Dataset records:
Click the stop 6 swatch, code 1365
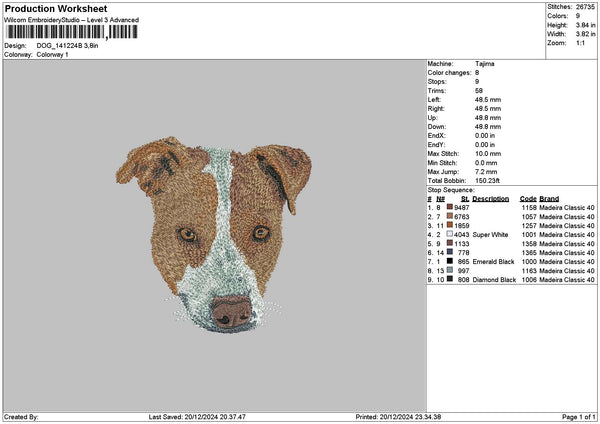This screenshot has width=600, height=424. click(451, 253)
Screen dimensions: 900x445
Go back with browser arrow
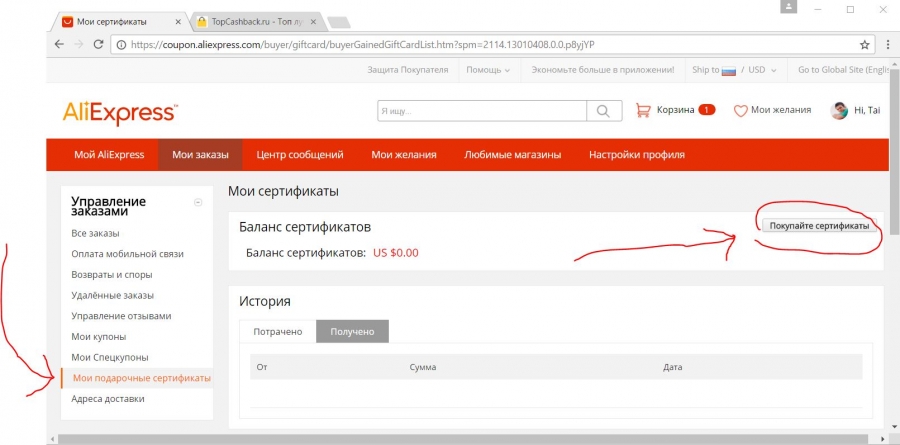coord(56,44)
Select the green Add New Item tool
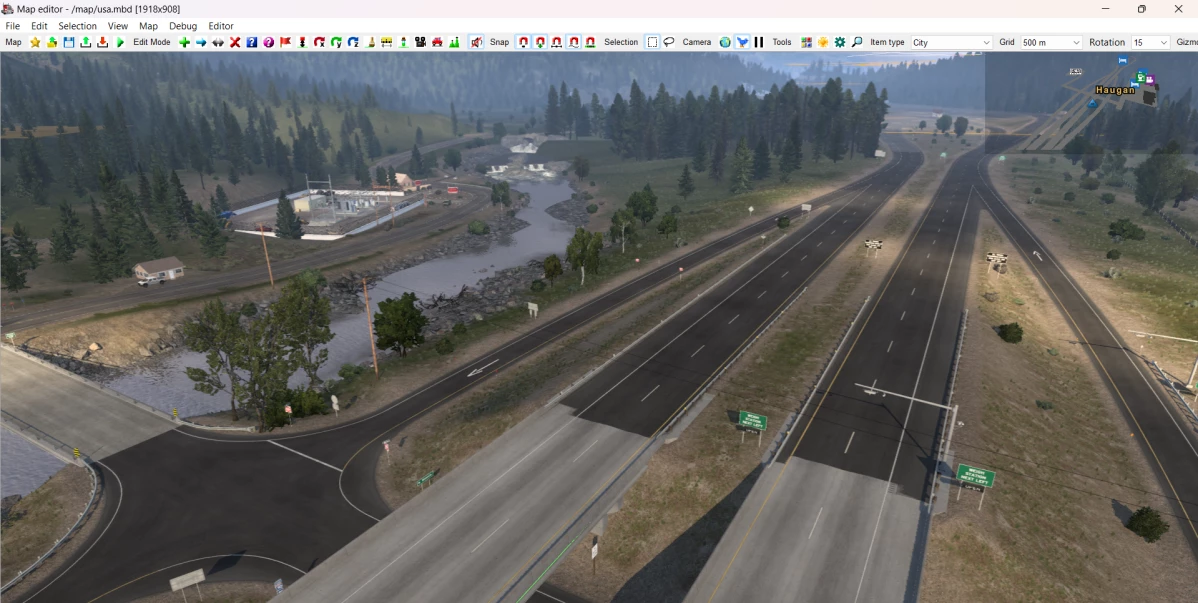1198x603 pixels. (x=185, y=42)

- [Work instructions]:
Word for word, print out all of the records above; pass over the pictures.

- [Result for this task]:
Click the stop 6 swatch, code 1365
This screenshot has width=600, height=424. click(451, 253)
Screen dimensions: 900x445
Go back with browser arrow
coord(56,44)
Select the green Add New Item tool
1198x603 pixels. (x=185, y=42)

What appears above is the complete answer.